1. Believing in team ______ and ______.
Basically, it means that it doesn’t matter what other people think, if you make each other happy, if you have mutual care and respect for one another, then what else matters?
I was talking to a friend who was disappointed this Valentine’s Day. She got a phone call from her long distance boyfriend, and he told her he bought her a plane ticket. She wasn’t sad until all her coworkers kept asking her what he did for Valentines Day. Does it matter that everyone got a Valentine’s gift and she just got a phone call with him saying he loves her? Is that a need, that she gets something on Valentine’s day? If it is an expectation, she should just verbalize it to him. I think he’d be more than willing to make her happy next year. Men want to please the women they are with.
Does it matter that the ring he chose isn’t the glamorous thing your best friend wore when she was engaged?
Does it matter how grand and expensive your wedding is?
Just ask yourself, does this person make me happy? Does he have good intentions and motives? Does he prioritize me? If the answer is yes to all of these, then what else matters?
Why do other people’s opinions and expectations matter if you’re happy?
2. Not bad mouthing your partner to anyone.
You say, he messed up bad—and I need to vent! If you need to vent, go directly to your partner. Tell them what’s bugging you about their behavior or words. Fix it at the source.
Men want respect from their women more than anything. And what better way to show disrespect for him than to bad mouth him to your friends or even worse— your family.
One of my friends learned this lesson the hard way. She would always turn to her mom and dad any time her husband did something wrong. It’s no wonder they didn’t like the guy! She only ever came to them when she was in pain.
She’s actually the person who gave me this advice— to never use your family as a venting board for your problems with your spouse. It has really caused her spouse and her family to always remain distant and silently brewing/bitter.
3. Sacrificing yourself for the team.
To me a “couple” is a tri-fold entity. There are the two individuals that are involved and then the relationship is like their “baby.” It has to be nurtured, prioritized, given attention to above all things–sometimes this involves sacrificing individual needs for the benefit of the relationship. The problem occurs when one or both parties wants to prioritize themselves above the “baby.” Selfishness kills a relationship.
So many people are single and lonely.
So many people are coupled and lonely.
So many people are married and unhappy.
So many people are divorced and jaded.
If what you have doesn’t fall in any of the above categories, and you have a partnership where you are both mutually happy, respected, and cared for— isn’t what you have worth prioritizing?

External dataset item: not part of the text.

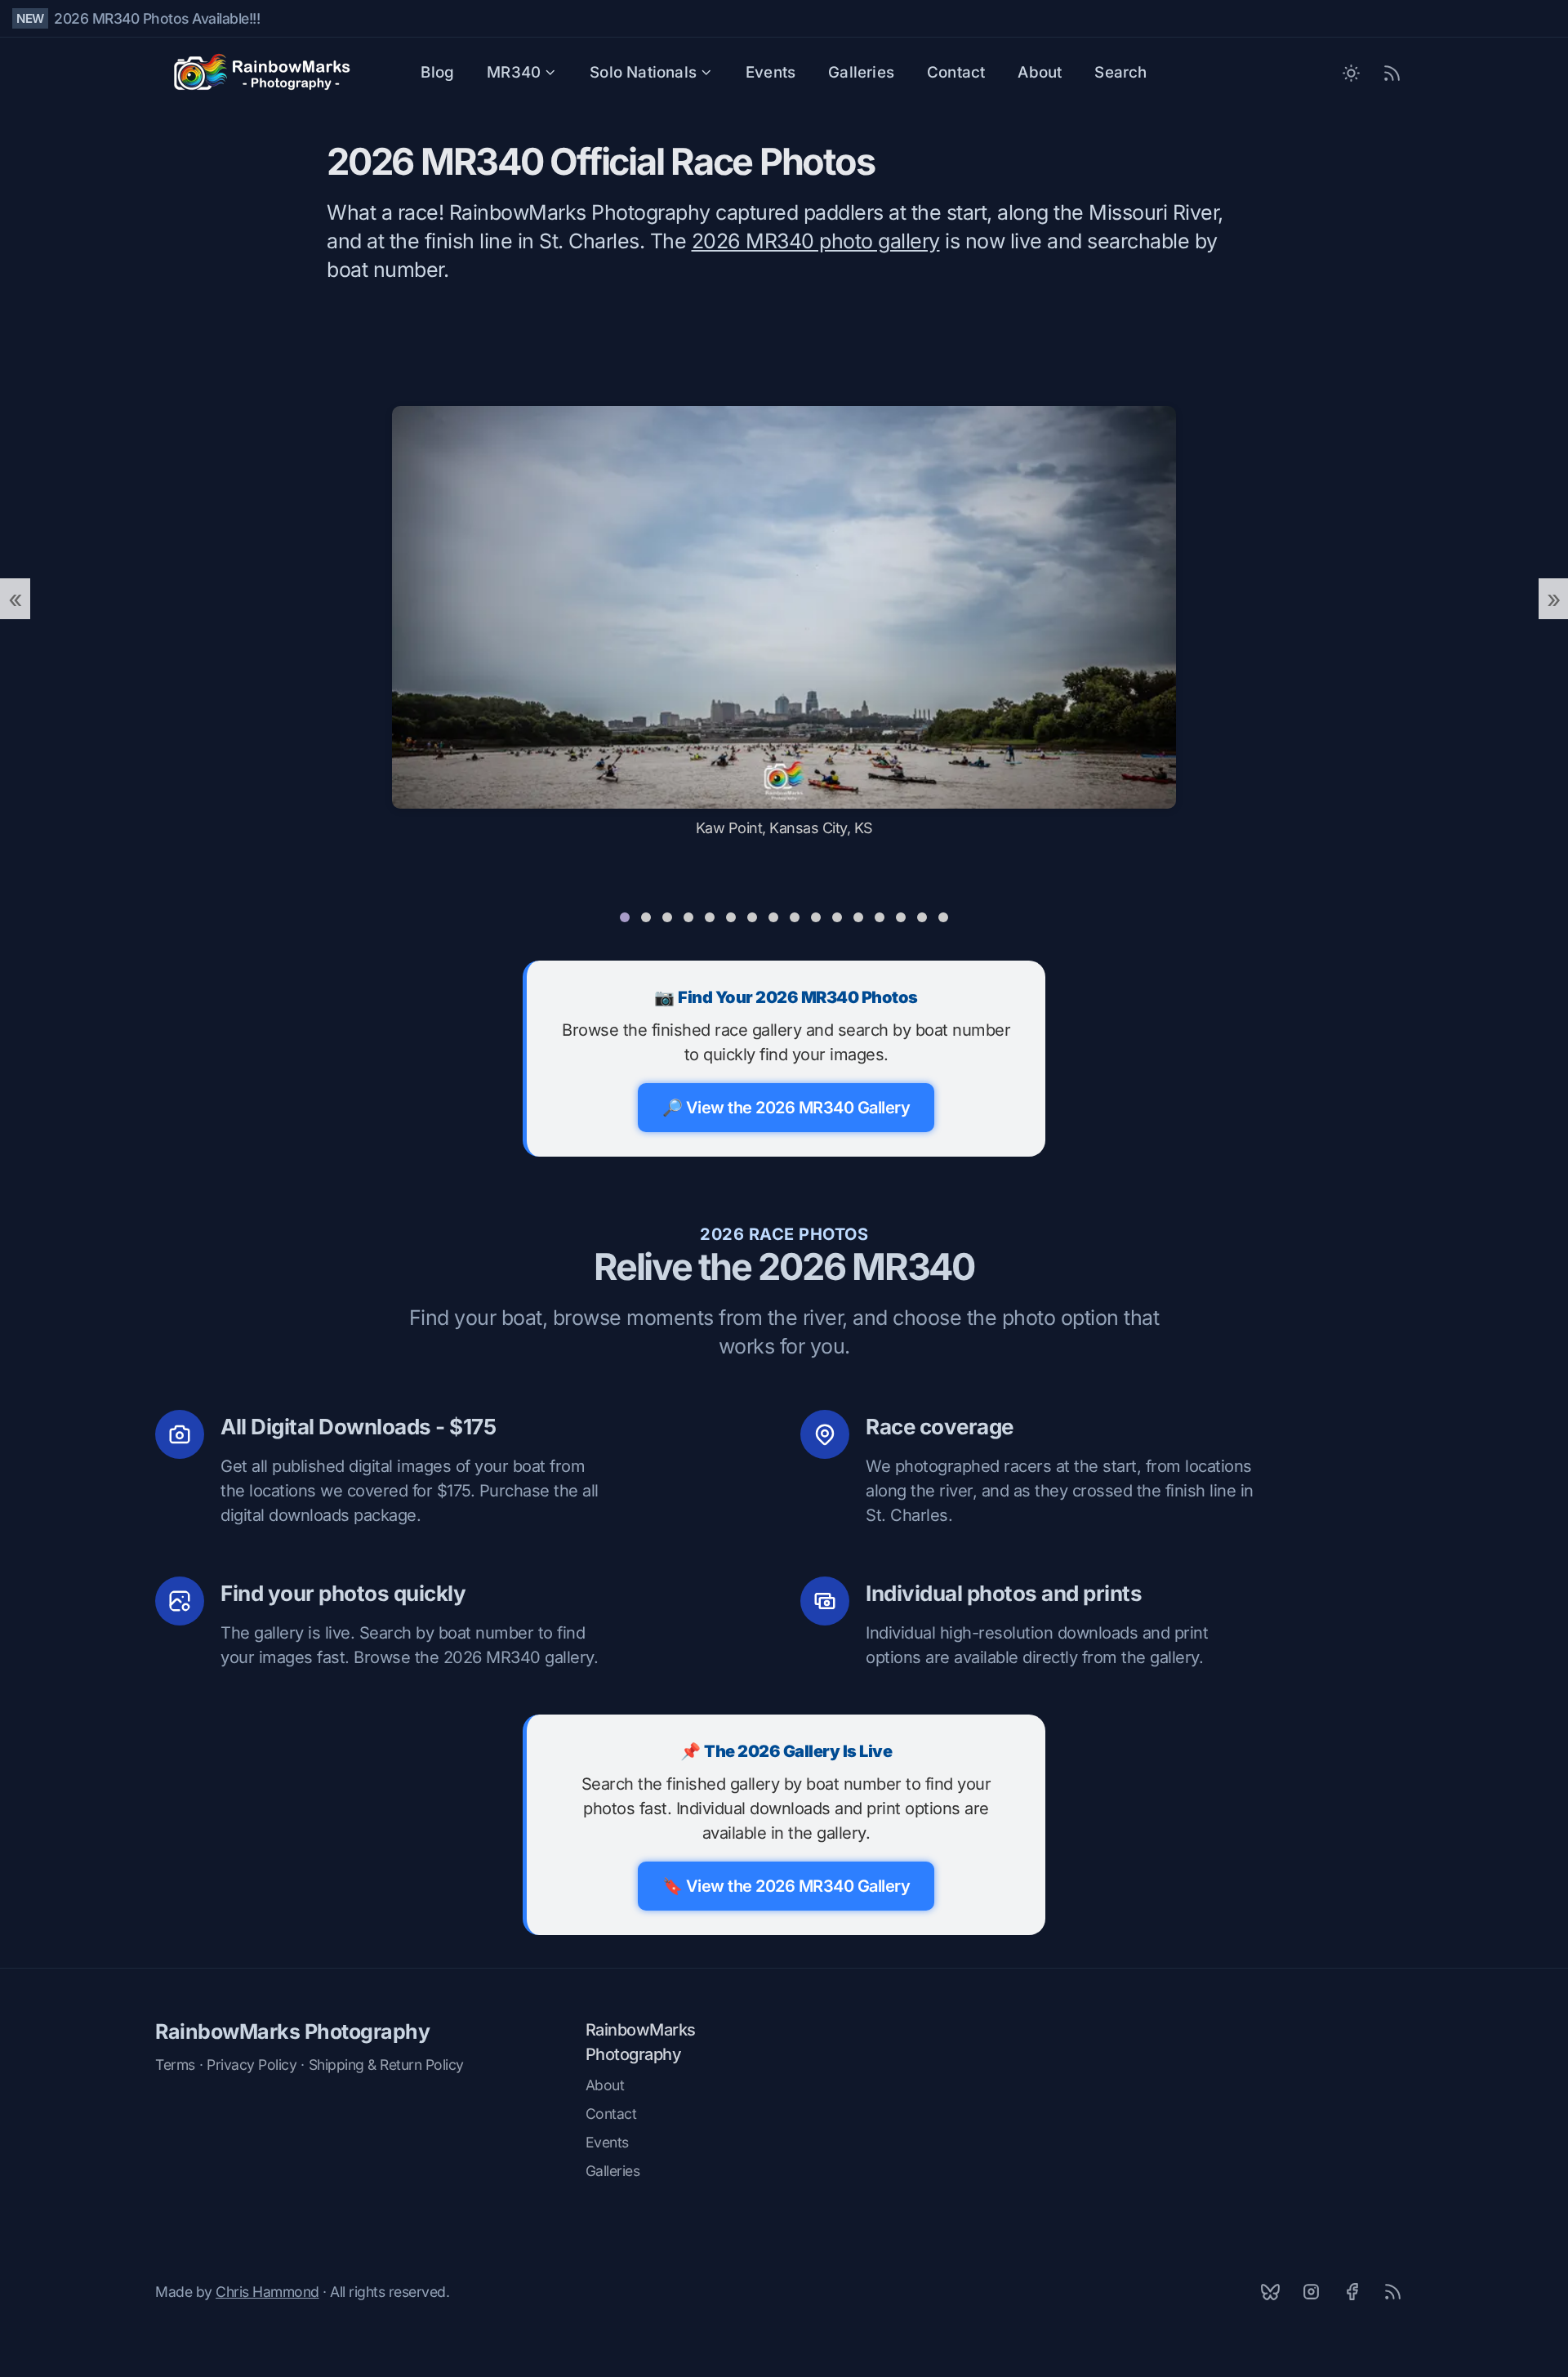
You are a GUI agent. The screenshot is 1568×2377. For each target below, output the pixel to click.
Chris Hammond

Isn’t it worth protecting from the attacks of other’s opinions and expectations?
Isn’t it worth protecting each other’s reputations in front of friends and family?
Isn’t it worth protecting your relationship from selfishness?
There’s just something about being in a relationship that feels safe.
You got my back.
I’ve got yours.
I protect your name in front of my friends and family.
You protect me from the expectations and opinions of others.
We protect “us” from our own selfishness.
Because it’s you and me against the world.